Специалисты по кибербезопасности из компаний Sonatype и Socket выявили серьезную атаку на цепочку поставок, затронувшую три широко используемых npm-пакета: @rspack/core, @rspack/cli и Vant. Злоумышленники, получив доступ к учетным записям разработчиков через украденные npm-токены, внедрили в пакеты вредоносный код для майнинга криптовалюты Monero.
Масштаб и последствия атаки
Скомпрометированные библиотеки имеют значительную пользовательскую базу: @rspack/core и @rspack/cli регистрируют 394 000 и 145 000 еженедельных загрузок соответственно, а Vant насчитывает 46 000 загрузок в неделю.

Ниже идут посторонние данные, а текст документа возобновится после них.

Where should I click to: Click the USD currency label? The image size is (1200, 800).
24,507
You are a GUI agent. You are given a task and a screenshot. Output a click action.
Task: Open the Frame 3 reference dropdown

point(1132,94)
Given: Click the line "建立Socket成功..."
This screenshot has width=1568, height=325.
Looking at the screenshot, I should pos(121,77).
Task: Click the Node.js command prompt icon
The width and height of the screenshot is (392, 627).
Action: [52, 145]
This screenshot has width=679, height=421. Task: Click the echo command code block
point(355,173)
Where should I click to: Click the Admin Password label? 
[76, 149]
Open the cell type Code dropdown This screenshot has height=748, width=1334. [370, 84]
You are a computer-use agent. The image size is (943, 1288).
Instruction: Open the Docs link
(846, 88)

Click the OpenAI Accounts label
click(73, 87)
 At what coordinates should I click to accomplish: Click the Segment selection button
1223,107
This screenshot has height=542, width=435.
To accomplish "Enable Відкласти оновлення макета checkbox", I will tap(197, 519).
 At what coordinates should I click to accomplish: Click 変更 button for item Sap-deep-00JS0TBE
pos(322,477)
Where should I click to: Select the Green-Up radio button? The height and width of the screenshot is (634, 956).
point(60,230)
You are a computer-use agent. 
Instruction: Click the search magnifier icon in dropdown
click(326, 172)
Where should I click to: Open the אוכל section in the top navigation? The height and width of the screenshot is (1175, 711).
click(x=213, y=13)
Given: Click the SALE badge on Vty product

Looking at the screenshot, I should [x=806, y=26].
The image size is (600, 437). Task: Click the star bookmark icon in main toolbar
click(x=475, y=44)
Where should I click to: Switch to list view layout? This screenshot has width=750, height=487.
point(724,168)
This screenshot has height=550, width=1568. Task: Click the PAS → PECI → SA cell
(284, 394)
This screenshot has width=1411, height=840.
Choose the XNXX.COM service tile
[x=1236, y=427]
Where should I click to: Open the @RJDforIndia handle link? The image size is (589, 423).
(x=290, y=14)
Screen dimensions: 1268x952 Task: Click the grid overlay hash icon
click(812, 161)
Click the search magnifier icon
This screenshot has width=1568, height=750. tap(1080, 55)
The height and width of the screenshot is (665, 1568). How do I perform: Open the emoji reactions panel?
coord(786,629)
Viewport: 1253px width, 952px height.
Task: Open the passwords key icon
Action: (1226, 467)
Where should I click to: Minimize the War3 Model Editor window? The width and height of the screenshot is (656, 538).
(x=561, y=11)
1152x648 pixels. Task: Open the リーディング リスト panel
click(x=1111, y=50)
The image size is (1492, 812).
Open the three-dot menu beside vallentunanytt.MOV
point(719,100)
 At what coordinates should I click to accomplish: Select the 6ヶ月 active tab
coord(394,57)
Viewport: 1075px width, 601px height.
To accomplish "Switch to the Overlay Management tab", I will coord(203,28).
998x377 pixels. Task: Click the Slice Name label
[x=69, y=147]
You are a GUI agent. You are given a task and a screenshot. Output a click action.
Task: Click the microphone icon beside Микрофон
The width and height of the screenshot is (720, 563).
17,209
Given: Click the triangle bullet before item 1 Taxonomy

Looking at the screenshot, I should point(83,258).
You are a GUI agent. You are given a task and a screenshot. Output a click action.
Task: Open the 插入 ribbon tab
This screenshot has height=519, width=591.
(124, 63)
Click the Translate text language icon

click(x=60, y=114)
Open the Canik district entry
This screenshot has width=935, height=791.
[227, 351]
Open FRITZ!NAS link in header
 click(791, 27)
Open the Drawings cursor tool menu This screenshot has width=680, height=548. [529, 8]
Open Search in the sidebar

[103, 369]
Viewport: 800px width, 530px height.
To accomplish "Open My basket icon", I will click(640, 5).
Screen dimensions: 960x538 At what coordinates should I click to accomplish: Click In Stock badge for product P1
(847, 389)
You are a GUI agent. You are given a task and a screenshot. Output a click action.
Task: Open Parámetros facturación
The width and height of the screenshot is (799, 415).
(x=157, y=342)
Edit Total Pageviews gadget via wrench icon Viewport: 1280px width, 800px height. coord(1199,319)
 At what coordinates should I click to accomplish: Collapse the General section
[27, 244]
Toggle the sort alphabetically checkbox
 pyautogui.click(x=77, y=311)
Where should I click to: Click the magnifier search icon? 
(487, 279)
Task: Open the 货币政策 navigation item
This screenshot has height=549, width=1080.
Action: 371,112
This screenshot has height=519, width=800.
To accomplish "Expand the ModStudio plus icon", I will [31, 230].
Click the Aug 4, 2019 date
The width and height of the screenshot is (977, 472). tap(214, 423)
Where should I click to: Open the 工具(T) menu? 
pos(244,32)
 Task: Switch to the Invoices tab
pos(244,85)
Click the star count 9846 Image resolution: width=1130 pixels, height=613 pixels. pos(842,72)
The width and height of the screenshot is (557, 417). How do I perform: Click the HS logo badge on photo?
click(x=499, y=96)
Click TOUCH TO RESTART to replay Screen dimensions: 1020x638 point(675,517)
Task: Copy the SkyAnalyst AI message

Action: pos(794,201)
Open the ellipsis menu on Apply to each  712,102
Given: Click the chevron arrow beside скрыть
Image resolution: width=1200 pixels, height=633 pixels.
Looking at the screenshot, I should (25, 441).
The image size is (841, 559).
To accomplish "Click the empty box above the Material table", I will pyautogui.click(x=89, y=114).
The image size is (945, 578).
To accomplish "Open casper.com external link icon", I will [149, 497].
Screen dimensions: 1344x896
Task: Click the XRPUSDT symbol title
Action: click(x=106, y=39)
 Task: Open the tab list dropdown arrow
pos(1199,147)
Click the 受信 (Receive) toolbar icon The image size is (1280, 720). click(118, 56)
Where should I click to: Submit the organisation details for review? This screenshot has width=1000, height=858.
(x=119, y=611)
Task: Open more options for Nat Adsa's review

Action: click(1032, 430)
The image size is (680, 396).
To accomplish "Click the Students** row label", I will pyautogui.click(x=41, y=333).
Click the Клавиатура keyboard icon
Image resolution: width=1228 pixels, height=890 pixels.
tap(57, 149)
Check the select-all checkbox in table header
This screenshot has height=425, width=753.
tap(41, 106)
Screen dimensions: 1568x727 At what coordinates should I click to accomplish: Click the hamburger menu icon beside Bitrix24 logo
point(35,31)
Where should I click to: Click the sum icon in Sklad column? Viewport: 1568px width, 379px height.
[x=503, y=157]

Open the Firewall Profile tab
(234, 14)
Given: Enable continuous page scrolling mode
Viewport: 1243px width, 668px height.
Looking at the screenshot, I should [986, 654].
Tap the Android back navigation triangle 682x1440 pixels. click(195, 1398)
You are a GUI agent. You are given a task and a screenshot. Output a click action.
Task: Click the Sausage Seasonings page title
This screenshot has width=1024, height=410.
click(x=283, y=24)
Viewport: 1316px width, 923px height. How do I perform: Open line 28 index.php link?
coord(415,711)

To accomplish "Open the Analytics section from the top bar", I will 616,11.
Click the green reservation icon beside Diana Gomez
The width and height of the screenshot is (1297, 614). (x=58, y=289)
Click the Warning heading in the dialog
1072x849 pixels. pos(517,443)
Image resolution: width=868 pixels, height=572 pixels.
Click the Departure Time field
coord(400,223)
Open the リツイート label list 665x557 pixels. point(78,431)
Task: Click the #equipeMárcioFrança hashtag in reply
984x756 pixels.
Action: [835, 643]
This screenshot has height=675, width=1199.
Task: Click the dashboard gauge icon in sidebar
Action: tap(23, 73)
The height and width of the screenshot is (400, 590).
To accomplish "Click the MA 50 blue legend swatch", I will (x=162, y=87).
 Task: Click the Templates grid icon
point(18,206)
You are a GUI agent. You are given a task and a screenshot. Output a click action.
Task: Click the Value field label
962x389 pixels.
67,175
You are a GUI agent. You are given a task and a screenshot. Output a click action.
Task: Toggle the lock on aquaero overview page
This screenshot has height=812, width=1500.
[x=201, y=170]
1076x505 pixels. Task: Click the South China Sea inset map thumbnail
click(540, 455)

Rspack, высокопроизводительный JavaScript-бандлер на Rust, широко применяется для сборки веб-проектов, в то время как Vant представляет собой популярную UI-библиотеку для Vue.js приложений.
Технические детали вредоносного кода
В случае Rspack вредоносный код был внедрен в версию 1.1.7, а для Vant были затронуты множественные версии, включая 2.13.3-5, 3.6.13-15 и 4.9.11-14. Малварь, замаскированная в файлах support.js (@rspack/core) и config.js (@rspack/cli), осуществляла сбор данных о географическом положении и сетевой конфигурации infected систем. Затем происходила загрузка и установка майнера XMRig, который в случае с Vant маскировался под процесс vant_helper.
Меры по устранению угрозы
Разработчики обеих библиотек оперативно отреагировали на инцидент. Для Rspack рекомендуется обновление до версии 1.1.8 или выше, а пользователям Vant следует перейти на версию 4.9.15 или новее. В обновленных версиях внедрены дополнительные механизмы защиты для предотвращения подобных инцидентов в будущем.
Этот инцидент подчеркивает критическую важность безопасности цепочки поставок в современной разработке программного обеспечения. Организациям рекомендуется внедрить строгие политики управления зависимостями, регулярно проводить аудит используемых пакетов и применять инструменты автоматизированного анализа безопасности для своевременного выявления потенциальных угроз.